Но и время венецианское подвержено метаморфозам[54]. Как пересказывал блоковское стихотворение «Холодный ветер от лагуны…» один из блоковедов,

«Путешественник» здесь перевоплощается не в персонаж истории, не в возможного на этом же месте человека прошлого <…> но в персонаж, уже изображенный, претворенный культурой: в мифологического героя, участвовавшего в сюжете культуры – живописи, скажем. В произведении получается как бы несколько пластов: мифологический герой, отражавший некие черты жизни, уже в мифе получал исторически определенное обобщение, идейную обработку. Далее миф использовался культурой другой эпохи, итальянским Возрождением. Наконец, есть третье, сегодняшнее его восприятие: современным человеком, который, как пояснял Блок в прозе, принес с собой, в своем восприятии другую страну и другую историю, Россию эпохи черной реакции после первой русской революции.
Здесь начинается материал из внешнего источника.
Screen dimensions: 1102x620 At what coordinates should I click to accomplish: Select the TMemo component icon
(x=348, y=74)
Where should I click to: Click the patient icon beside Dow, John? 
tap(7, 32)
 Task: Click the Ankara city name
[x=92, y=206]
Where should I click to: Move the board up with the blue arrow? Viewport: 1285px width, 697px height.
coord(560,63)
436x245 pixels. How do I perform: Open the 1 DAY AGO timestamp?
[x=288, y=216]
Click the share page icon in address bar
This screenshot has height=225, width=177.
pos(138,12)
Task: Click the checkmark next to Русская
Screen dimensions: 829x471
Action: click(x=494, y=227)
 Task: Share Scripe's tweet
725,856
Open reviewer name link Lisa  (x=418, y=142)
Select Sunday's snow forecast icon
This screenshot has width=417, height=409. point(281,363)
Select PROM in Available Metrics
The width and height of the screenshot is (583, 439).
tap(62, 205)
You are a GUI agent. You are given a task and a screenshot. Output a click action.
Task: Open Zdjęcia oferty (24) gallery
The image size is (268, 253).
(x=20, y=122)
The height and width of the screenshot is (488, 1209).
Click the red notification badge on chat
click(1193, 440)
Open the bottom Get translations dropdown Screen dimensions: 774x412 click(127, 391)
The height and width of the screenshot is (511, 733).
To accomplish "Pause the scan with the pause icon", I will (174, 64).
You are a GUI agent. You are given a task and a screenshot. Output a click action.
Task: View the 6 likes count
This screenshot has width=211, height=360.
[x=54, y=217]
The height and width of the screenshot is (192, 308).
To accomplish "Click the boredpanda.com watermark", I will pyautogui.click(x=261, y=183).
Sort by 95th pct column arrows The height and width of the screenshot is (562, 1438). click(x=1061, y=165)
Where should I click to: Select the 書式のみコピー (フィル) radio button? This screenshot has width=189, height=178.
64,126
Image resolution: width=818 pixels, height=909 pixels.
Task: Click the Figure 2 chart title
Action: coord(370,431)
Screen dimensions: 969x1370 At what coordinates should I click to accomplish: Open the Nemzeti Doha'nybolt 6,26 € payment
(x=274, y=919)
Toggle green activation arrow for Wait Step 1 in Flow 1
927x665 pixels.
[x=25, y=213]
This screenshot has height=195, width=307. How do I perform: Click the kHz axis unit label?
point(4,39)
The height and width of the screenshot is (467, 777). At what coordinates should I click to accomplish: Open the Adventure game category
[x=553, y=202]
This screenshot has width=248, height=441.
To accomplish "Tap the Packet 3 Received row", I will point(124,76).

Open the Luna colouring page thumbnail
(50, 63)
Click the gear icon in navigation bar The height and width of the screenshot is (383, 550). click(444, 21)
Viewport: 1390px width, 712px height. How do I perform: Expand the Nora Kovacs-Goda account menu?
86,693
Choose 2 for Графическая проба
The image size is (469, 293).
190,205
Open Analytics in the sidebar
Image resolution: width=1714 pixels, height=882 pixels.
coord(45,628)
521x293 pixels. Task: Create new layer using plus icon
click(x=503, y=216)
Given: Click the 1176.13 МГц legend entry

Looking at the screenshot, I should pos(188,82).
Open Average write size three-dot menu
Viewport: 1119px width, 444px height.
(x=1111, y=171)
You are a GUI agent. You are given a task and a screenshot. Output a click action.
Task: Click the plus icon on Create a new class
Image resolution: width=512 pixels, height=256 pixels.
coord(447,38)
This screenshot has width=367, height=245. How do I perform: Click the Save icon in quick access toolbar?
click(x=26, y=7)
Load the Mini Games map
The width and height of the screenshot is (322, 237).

Необычайной смелостью отличается здесь художественный «ход» Блока: «проходящее лицо», «путешественник» перевоплощается тут в героя того жизненного сюжета, который находится в «начале начал», переходит в «жизненное ядро», лежащее где-то еще за гранями даже самого мифа. Далее следует, в порядке истории, сначала эпоха мифа, потом Ренессанс, потом современность. Блок как бы крутит киноленту, зафиксировавшую все эти этапы истории, с конца к началу, обратным ходом, самым простым и откровенным образом отождествив лирическое «я» с мифологическим Иоканааном[55].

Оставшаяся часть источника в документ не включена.